**EXERCISE BRIEF**:
Line by line, reproduce the material below exactly.
***
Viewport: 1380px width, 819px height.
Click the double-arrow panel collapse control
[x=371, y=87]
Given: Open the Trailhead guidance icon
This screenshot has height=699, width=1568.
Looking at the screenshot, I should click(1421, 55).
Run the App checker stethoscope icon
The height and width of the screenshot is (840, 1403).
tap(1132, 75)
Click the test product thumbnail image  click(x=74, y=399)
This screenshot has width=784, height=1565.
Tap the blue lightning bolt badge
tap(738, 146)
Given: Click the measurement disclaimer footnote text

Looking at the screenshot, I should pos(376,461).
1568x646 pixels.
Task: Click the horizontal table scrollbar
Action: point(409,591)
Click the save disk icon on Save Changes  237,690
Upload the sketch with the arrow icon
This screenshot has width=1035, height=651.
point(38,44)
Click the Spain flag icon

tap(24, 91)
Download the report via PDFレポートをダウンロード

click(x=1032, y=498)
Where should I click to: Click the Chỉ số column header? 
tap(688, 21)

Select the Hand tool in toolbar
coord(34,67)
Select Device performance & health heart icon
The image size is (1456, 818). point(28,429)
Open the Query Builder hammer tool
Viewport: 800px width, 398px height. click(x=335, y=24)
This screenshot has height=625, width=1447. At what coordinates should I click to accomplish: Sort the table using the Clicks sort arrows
***
**RESPONSE TO THIS TASK**:
Viewport: 1380px width, 819px height.
Click the double-arrow panel collapse control
[x=371, y=87]
Given: Open the Trailhead guidance icon
This screenshot has height=699, width=1568.
Looking at the screenshot, I should click(1421, 55).
Run the App checker stethoscope icon
The height and width of the screenshot is (840, 1403).
tap(1132, 75)
Click the test product thumbnail image  click(x=74, y=399)
This screenshot has width=784, height=1565.
Tap the blue lightning bolt badge
tap(738, 146)
Given: Click the measurement disclaimer footnote text

Looking at the screenshot, I should pos(376,461).
1568x646 pixels.
Task: Click the horizontal table scrollbar
Action: point(409,591)
Click the save disk icon on Save Changes  237,690
Upload the sketch with the arrow icon
This screenshot has width=1035, height=651.
point(38,44)
Click the Spain flag icon

tap(24, 91)
Download the report via PDFレポートをダウンロード

click(x=1032, y=498)
Where should I click to: Click the Chỉ số column header? 
tap(688, 21)

Select the Hand tool in toolbar
coord(34,67)
Select Device performance & health heart icon
The image size is (1456, 818). point(28,429)
Open the Query Builder hammer tool
Viewport: 800px width, 398px height. click(x=335, y=24)
This screenshot has height=625, width=1447. At what coordinates should I click to accomplish: Sort the table using the Clicks sort arrows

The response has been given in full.